In the late 1970’s questions of liability insurance started coming up, as well as what properties were covered under which departments. In 1980 and 1981 city attorney Richard Kolker helped the Rural Fire Department and City Fire Department (same volunteers) become a non-profit corporation. It was set up with a Board of Trustees to oversee the firemen and provide money from the townships and the City to fund operating expenses. The firemen continued to contribute with fundraisers and events. The bylaws were amended to include the Chief on the Board of Trustees as a voting member. In 2002 Farmington Township in Day County petitioned to have 10 sections of their township join the Groton Fire District. A buy-in figure was negotiated and Jim Torguson became their first representative on the Board of Trustees. The 2006 Board of Trustees are: President Bruce Sippel, Riverside Twp.; Vice President Allen Walter, Groton Twp.; Chief Dale Ringgenberg; John Sippel, Putney; Marilyn Hoops, West Hanson Twp; Jim Torguson, Farmington Twp; Greg Clocksene, East Hanson Twp; Doug Abeln, Henry Twp; Deanna Hendrickson, City; Sherwin Nyberg, City; and Anita Lowary as the non-voting Secreatary/Treasurer.
In 1984 a new fire hall was constructed. After many changes in design and a few grumblings from township officials, a 60 ft x 100 ft building was constructed and since the City paid for the extra 20 ft x 100 ft of concrete, the newly formed Rescue Squad was allowed to have one section. Everyone soon agreed that having a concrete floor in all of the building was nice and that the size wasn’t too big, that the garage doors really did need electric openers which were paid by the firemen, and that the Rescue Squad and Firemen could work together, especially when several men were members of both units.
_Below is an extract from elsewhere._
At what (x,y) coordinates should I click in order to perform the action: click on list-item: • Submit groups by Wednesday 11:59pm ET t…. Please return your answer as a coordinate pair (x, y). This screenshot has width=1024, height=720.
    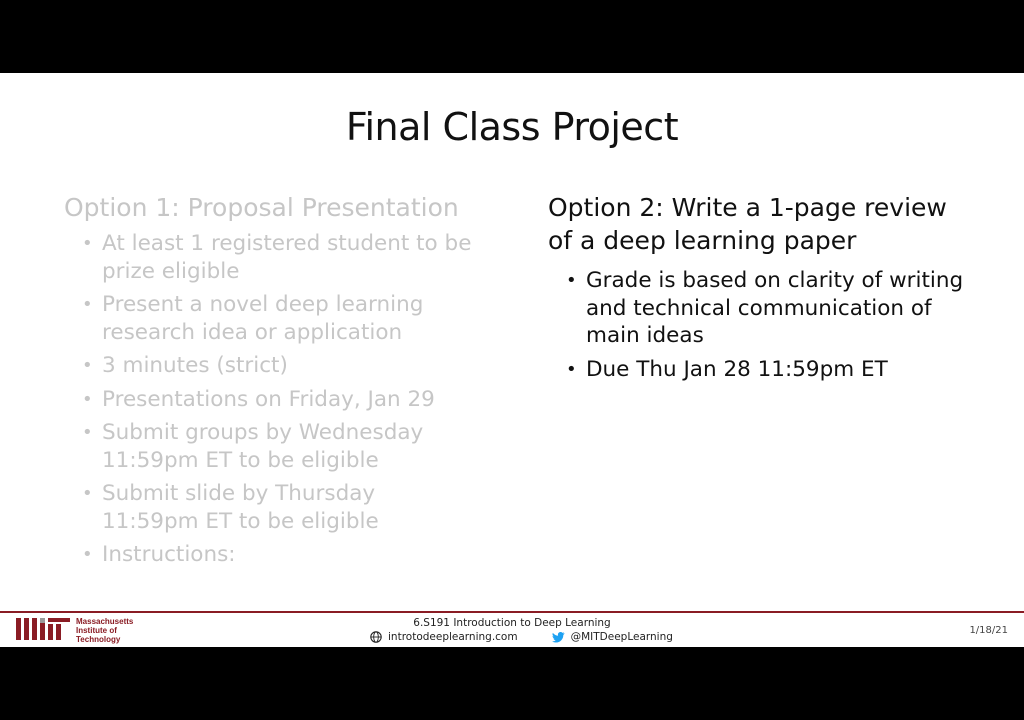
    Looking at the image, I should click on (253, 446).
In 1987 a new Chevrolet truck and fire fighting apparatus was purchased. In 1958 “rural” truck was sold to Andover Fire Department, who were glad to get an update on their truck. Since 1987, three new, used water tank trucks have been purchased and reworked to be used fro firefighting. A new, used grass rig is ready to stop wild land fires. The department has also gotten a 4 wheeler and gama-goat for fire fighting in marshy areas. The department was called several times to fight wild land fires along the James River by Highway 12 and up in the slough areas north of Claremont in 2002. These fires gave our new firemen more experience than they wanted on how to sidestep a fire that is rapidly turning in the winds, and how to keep stuck equipment from being burned. New wildland fire protective clothing that was light weight was found to be a must to keep firemen from being overcome from the heat of their regular bunker gear. In 2004 and 2005 Fire Chief Dale Ringgenberg was able to secure several grants to help pay for gear, equipment, hose and breathing apparatus.